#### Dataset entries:
-- Opening Marker --

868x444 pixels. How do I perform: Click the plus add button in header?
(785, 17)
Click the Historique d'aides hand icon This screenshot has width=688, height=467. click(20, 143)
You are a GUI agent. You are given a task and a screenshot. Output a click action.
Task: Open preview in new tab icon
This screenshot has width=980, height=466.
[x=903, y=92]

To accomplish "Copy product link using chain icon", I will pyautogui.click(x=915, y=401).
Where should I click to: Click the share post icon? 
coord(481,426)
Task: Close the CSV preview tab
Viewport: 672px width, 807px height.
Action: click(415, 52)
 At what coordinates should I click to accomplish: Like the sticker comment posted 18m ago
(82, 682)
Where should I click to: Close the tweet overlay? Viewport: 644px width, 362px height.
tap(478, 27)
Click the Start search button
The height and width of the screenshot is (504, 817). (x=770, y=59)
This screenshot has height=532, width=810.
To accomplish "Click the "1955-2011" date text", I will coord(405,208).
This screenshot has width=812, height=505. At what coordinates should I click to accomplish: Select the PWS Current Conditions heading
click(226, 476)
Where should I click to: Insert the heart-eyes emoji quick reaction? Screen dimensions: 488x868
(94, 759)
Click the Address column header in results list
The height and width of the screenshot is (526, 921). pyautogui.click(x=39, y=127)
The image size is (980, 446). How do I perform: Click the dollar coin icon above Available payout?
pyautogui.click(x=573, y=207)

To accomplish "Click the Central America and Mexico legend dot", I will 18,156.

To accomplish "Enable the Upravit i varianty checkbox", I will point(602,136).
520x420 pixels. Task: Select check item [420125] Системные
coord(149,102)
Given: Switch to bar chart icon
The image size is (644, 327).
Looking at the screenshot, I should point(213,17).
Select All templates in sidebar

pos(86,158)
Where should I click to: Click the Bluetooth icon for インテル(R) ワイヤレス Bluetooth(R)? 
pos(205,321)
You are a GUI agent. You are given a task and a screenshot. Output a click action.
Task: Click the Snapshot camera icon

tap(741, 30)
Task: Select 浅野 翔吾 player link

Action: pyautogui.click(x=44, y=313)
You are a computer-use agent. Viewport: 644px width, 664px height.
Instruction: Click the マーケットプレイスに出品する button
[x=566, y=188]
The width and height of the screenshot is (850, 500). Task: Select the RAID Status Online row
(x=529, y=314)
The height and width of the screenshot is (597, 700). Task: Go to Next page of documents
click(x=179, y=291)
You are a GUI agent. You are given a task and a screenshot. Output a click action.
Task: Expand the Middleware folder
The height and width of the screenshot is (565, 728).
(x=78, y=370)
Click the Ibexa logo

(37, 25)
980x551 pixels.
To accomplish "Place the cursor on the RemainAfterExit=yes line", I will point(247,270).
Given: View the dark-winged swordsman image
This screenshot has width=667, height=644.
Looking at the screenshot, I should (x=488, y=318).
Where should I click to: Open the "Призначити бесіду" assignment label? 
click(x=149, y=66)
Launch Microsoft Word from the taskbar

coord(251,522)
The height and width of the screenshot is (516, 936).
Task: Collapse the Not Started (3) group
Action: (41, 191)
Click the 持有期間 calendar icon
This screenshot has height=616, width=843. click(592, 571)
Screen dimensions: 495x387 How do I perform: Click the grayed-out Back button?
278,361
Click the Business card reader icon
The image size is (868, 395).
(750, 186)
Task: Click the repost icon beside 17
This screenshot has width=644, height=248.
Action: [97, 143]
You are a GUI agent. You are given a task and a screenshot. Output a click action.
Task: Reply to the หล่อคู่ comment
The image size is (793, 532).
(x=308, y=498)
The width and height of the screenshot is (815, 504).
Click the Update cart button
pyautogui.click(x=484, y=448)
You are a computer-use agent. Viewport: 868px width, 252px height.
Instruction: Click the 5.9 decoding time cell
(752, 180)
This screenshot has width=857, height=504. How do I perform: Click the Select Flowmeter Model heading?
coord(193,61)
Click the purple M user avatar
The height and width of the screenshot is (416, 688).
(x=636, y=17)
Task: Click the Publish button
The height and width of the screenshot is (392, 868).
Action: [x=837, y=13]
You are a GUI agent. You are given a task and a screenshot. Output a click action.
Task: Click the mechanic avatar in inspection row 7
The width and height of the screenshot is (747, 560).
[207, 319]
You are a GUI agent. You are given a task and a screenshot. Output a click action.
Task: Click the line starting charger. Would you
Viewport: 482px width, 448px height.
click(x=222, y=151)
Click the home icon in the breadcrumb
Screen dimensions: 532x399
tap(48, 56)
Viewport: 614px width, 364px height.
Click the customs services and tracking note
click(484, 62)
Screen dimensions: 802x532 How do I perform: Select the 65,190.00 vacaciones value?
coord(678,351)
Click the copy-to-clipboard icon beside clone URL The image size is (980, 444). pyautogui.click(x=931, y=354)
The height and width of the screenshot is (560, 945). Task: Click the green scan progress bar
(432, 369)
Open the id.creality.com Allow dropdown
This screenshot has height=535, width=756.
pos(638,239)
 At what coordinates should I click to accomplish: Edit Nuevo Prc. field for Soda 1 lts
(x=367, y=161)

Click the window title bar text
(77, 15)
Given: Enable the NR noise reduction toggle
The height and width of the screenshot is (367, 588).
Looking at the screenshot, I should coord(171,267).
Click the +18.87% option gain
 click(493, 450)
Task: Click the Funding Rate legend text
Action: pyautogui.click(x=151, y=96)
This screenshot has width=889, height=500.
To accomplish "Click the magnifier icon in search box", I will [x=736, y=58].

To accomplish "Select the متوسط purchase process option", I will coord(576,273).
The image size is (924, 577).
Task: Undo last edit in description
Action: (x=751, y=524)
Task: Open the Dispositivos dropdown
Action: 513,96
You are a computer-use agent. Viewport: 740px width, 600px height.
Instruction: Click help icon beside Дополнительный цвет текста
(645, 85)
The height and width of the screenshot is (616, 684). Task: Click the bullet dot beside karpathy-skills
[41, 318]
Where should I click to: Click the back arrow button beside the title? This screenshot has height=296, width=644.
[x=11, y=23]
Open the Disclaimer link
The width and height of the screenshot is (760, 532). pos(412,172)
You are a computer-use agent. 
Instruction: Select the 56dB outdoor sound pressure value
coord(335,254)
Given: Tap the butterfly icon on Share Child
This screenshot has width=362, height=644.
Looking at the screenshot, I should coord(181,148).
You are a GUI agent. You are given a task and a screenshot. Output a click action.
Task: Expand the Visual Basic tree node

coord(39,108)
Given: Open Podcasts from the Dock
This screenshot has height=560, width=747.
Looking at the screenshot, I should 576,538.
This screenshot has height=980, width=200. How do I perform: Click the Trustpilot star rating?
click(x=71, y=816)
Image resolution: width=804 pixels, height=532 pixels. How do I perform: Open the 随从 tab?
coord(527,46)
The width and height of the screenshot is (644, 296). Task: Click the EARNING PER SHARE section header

-- Closing Marker --

#### AIM OF THE TASK:
Output each record precisely as given.

#### RESULT FOR THIS TASK:
868x444 pixels. How do I perform: Click the plus add button in header?
(785, 17)
Click the Historique d'aides hand icon This screenshot has width=688, height=467. click(20, 143)
You are a GUI agent. You are given a task and a screenshot. Output a click action.
Task: Open preview in new tab icon
This screenshot has width=980, height=466.
[x=903, y=92]

To accomplish "Copy product link using chain icon", I will pyautogui.click(x=915, y=401).
Where should I click to: Click the share post icon? 
coord(481,426)
Task: Close the CSV preview tab
Viewport: 672px width, 807px height.
Action: click(415, 52)
 At what coordinates should I click to accomplish: Like the sticker comment posted 18m ago
(82, 682)
Where should I click to: Close the tweet overlay? Viewport: 644px width, 362px height.
tap(478, 27)
Click the Start search button
The height and width of the screenshot is (504, 817). (x=770, y=59)
This screenshot has height=532, width=810.
To accomplish "Click the "1955-2011" date text", I will coord(405,208).
This screenshot has width=812, height=505. At what coordinates should I click to accomplish: Select the PWS Current Conditions heading
click(226, 476)
Where should I click to: Insert the heart-eyes emoji quick reaction? Screen dimensions: 488x868
(94, 759)
Click the Address column header in results list
The height and width of the screenshot is (526, 921). pyautogui.click(x=39, y=127)
The image size is (980, 446). How do I perform: Click the dollar coin icon above Available payout?
pyautogui.click(x=573, y=207)

To accomplish "Click the Central America and Mexico legend dot", I will 18,156.

To accomplish "Enable the Upravit i varianty checkbox", I will point(602,136).
520x420 pixels. Task: Select check item [420125] Системные
coord(149,102)
Given: Switch to bar chart icon
The image size is (644, 327).
Looking at the screenshot, I should point(213,17).
Select All templates in sidebar

pos(86,158)
Where should I click to: Click the Bluetooth icon for インテル(R) ワイヤレス Bluetooth(R)? 
pos(205,321)
You are a GUI agent. You are given a task and a screenshot. Output a click action.
Task: Click the Snapshot camera icon

tap(741, 30)
Task: Select 浅野 翔吾 player link

Action: pyautogui.click(x=44, y=313)
You are a computer-use agent. Viewport: 644px width, 664px height.
Instruction: Click the マーケットプレイスに出品する button
[x=566, y=188]
The width and height of the screenshot is (850, 500). Task: Select the RAID Status Online row
(x=529, y=314)
The height and width of the screenshot is (597, 700). Task: Go to Next page of documents
click(x=179, y=291)
You are a GUI agent. You are given a task and a screenshot. Output a click action.
Task: Expand the Middleware folder
The height and width of the screenshot is (565, 728).
(x=78, y=370)
Click the Ibexa logo

(37, 25)
980x551 pixels.
To accomplish "Place the cursor on the RemainAfterExit=yes line", I will point(247,270).
Given: View the dark-winged swordsman image
This screenshot has width=667, height=644.
Looking at the screenshot, I should (x=488, y=318).
Where should I click to: Open the "Призначити бесіду" assignment label? 
click(x=149, y=66)
Launch Microsoft Word from the taskbar

coord(251,522)
The height and width of the screenshot is (516, 936).
Task: Collapse the Not Started (3) group
Action: (41, 191)
Click the 持有期間 calendar icon
This screenshot has height=616, width=843. click(592, 571)
Screen dimensions: 495x387 How do I perform: Click the grayed-out Back button?
278,361
Click the Business card reader icon
The image size is (868, 395).
(750, 186)
Task: Click the repost icon beside 17
This screenshot has width=644, height=248.
Action: [97, 143]
You are a GUI agent. You are given a task and a screenshot. Output a click action.
Task: Reply to the หล่อคู่ comment
The image size is (793, 532).
(x=308, y=498)
The width and height of the screenshot is (815, 504).
Click the Update cart button
pyautogui.click(x=484, y=448)
You are a computer-use agent. Viewport: 868px width, 252px height.
Instruction: Click the 5.9 decoding time cell
(752, 180)
This screenshot has width=857, height=504. How do I perform: Click the Select Flowmeter Model heading?
coord(193,61)
Click the purple M user avatar
The height and width of the screenshot is (416, 688).
(x=636, y=17)
Task: Click the Publish button
The height and width of the screenshot is (392, 868).
Action: [x=837, y=13]
You are a GUI agent. You are given a task and a screenshot. Output a click action.
Task: Click the mechanic avatar in inspection row 7
The width and height of the screenshot is (747, 560).
[207, 319]
You are a GUI agent. You are given a task and a screenshot. Output a click action.
Task: Click the line starting charger. Would you
Viewport: 482px width, 448px height.
click(x=222, y=151)
Click the home icon in the breadcrumb
Screen dimensions: 532x399
tap(48, 56)
Viewport: 614px width, 364px height.
Click the customs services and tracking note
click(484, 62)
Screen dimensions: 802x532 How do I perform: Select the 65,190.00 vacaciones value?
coord(678,351)
Click the copy-to-clipboard icon beside clone URL The image size is (980, 444). pyautogui.click(x=931, y=354)
The height and width of the screenshot is (560, 945). Task: Click the green scan progress bar
(432, 369)
Open the id.creality.com Allow dropdown
This screenshot has height=535, width=756.
pos(638,239)
 At what coordinates should I click to accomplish: Edit Nuevo Prc. field for Soda 1 lts
(x=367, y=161)

Click the window title bar text
(77, 15)
Given: Enable the NR noise reduction toggle
The height and width of the screenshot is (367, 588).
Looking at the screenshot, I should coord(171,267).
Click the +18.87% option gain
 click(493, 450)
Task: Click the Funding Rate legend text
Action: pyautogui.click(x=151, y=96)
This screenshot has width=889, height=500.
To accomplish "Click the magnifier icon in search box", I will [x=736, y=58].

To accomplish "Select the متوسط purchase process option", I will coord(576,273).
The image size is (924, 577).
Task: Undo last edit in description
Action: (x=751, y=524)
Task: Open the Dispositivos dropdown
Action: 513,96
You are a computer-use agent. Viewport: 740px width, 600px height.
Instruction: Click help icon beside Дополнительный цвет текста
(645, 85)
The height and width of the screenshot is (616, 684). Task: Click the bullet dot beside karpathy-skills
[41, 318]
Where should I click to: Click the back arrow button beside the title? This screenshot has height=296, width=644.
[x=11, y=23]
Open the Disclaimer link
The width and height of the screenshot is (760, 532). pos(412,172)
You are a computer-use agent. 
Instruction: Select the 56dB outdoor sound pressure value
coord(335,254)
Given: Tap the butterfly icon on Share Child
This screenshot has width=362, height=644.
Looking at the screenshot, I should coord(181,148).
You are a GUI agent. You are given a task and a screenshot. Output a click action.
Task: Expand the Visual Basic tree node

coord(39,108)
Given: Open Podcasts from the Dock
This screenshot has height=560, width=747.
Looking at the screenshot, I should 576,538.
This screenshot has height=980, width=200. How do I perform: Click the Trustpilot star rating?
click(x=71, y=816)
Image resolution: width=804 pixels, height=532 pixels. How do I perform: Open the 随从 tab?
coord(527,46)
The width and height of the screenshot is (644, 296). Task: Click the EARNING PER SHARE section header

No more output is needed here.